January 25, 2024

Hourglass Architecture: To Better and Faster AI-Generated Images

HDiT creates HD images in a compute-efficient manner.

by

John Paul Ada

Image generative tasks like text-to-image are either slow or resource-intensive.

HDiT attempts to solve this issue.

HDiT Project Page Header — From the HDiT project page

⏳ Hourglass Diffusion Transformers (HDiT)

The folks at Stability.ai, along with some other researchers, developed a variation on the vision transformer architecture, which they call the Hourglass Diffusion Transformer (⏳ HDiT). Not sure about you but it does kinda look like an hourglass lying on its side.

HDiT Architecture Diagram — From the HDiT project page

With this new architecture, we get linear scaling, instead of quadratic scaling.

What does that mean for us mere mortals?

This means we get to generate high resolution images, with less time and computing resources.

Examples

Here are some images generated using the new HDiT models:

Try it out!

GitHub - crowsonkb/k-diffusion: Karras et al. (2022) diffusion models for PyTorch

Karras et al. (2022) diffusion models for PyTorch.

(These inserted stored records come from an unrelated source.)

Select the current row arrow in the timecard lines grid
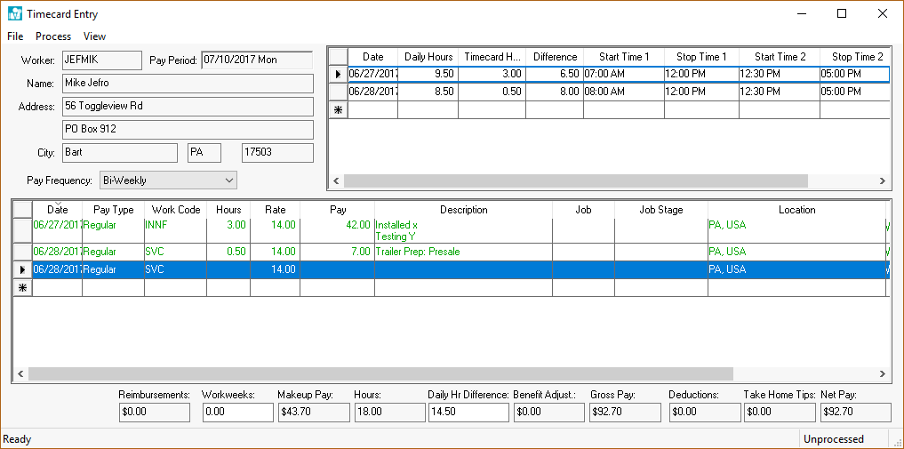Image resolution: width=904 pixels, height=449 pixels. coord(22,269)
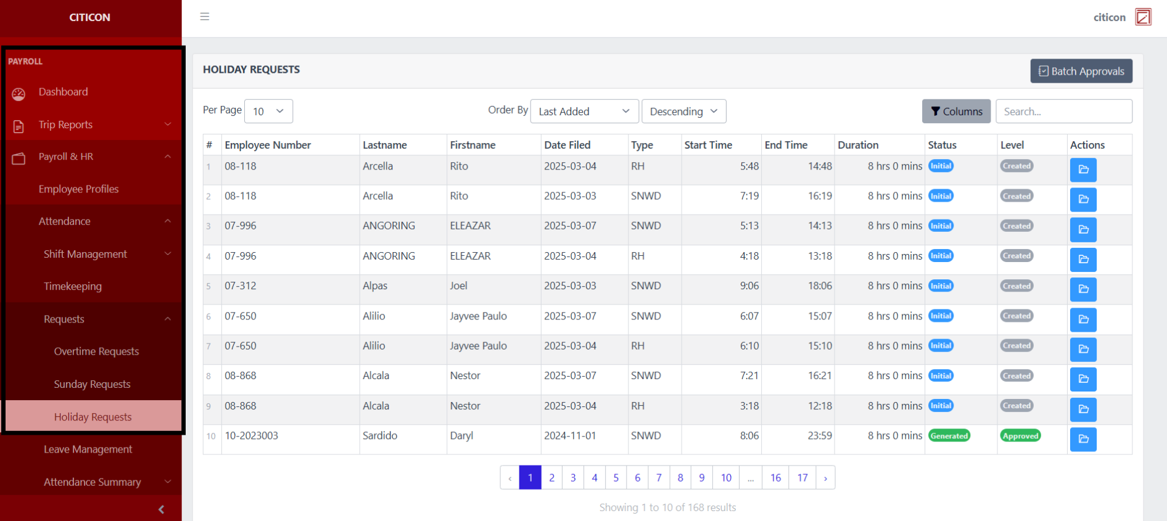Viewport: 1167px width, 521px height.
Task: Open the Per Page dropdown
Action: pyautogui.click(x=268, y=112)
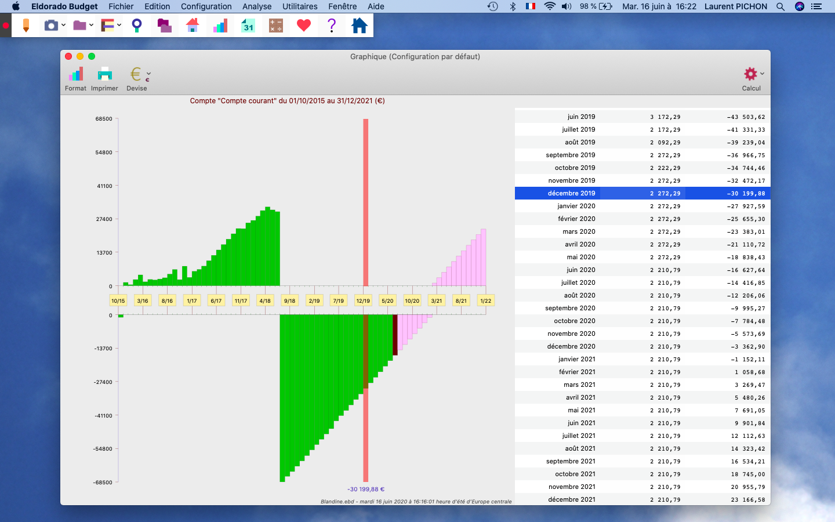Click the orange pencil icon in floating toolbar
Screen dimensions: 835x522
point(26,26)
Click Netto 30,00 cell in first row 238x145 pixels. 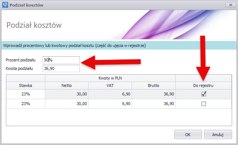pyautogui.click(x=67, y=94)
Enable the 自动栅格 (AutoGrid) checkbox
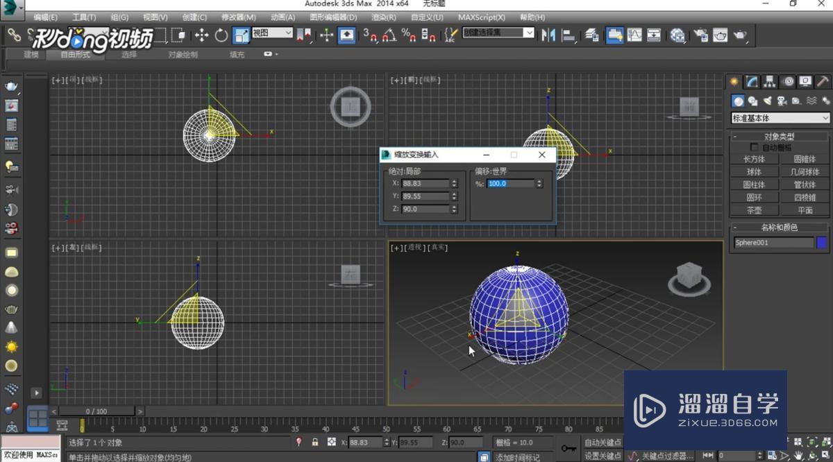This screenshot has width=833, height=462. 753,146
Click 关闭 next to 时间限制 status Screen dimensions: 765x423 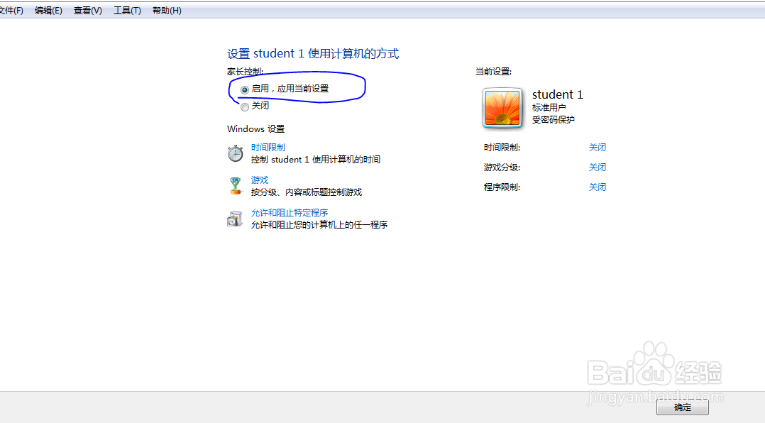click(x=598, y=147)
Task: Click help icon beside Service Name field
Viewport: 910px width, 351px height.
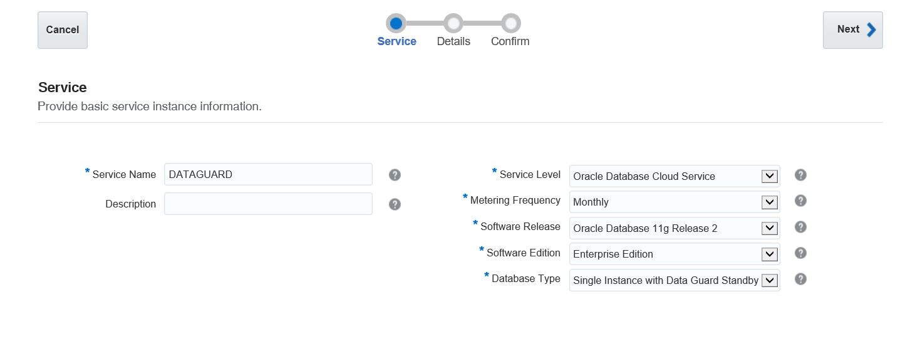Action: 395,175
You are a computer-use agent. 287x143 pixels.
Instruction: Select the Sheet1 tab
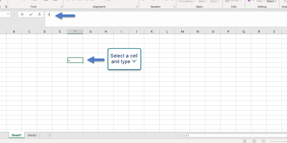pos(17,135)
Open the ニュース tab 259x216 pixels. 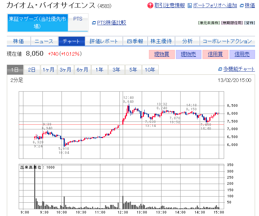(44, 41)
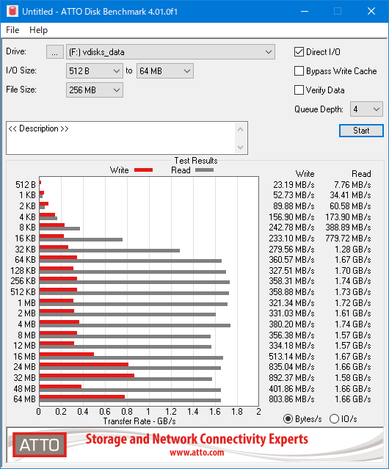Maximize the benchmark window
This screenshot has width=389, height=469.
(x=338, y=11)
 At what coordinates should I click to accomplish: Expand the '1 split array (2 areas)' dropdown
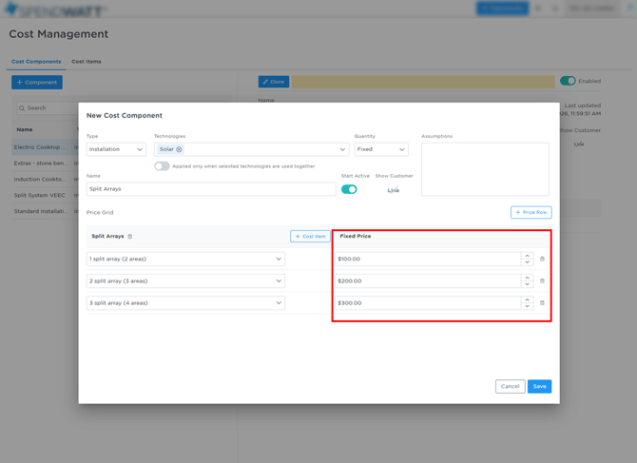(x=185, y=259)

Contribute to crowsonkb/k-diffusion development by creating an…

github.com

My Thoughts

I’ve heard some people say that transformers are a dead-end when it comes to generative AI given their computational complexity, so it’s interesting to see researchers trying out hybrid approaches to the transformer architecture or doing away with them altogether, like what RWKV and Mamba did.

And then eventually, some day, maybe — we’d be able to run tasks like text-to-image, superresolution (low res to high res), or even text-to-video quickly on our laptops or even on our phones!

Definitely looking forward to that!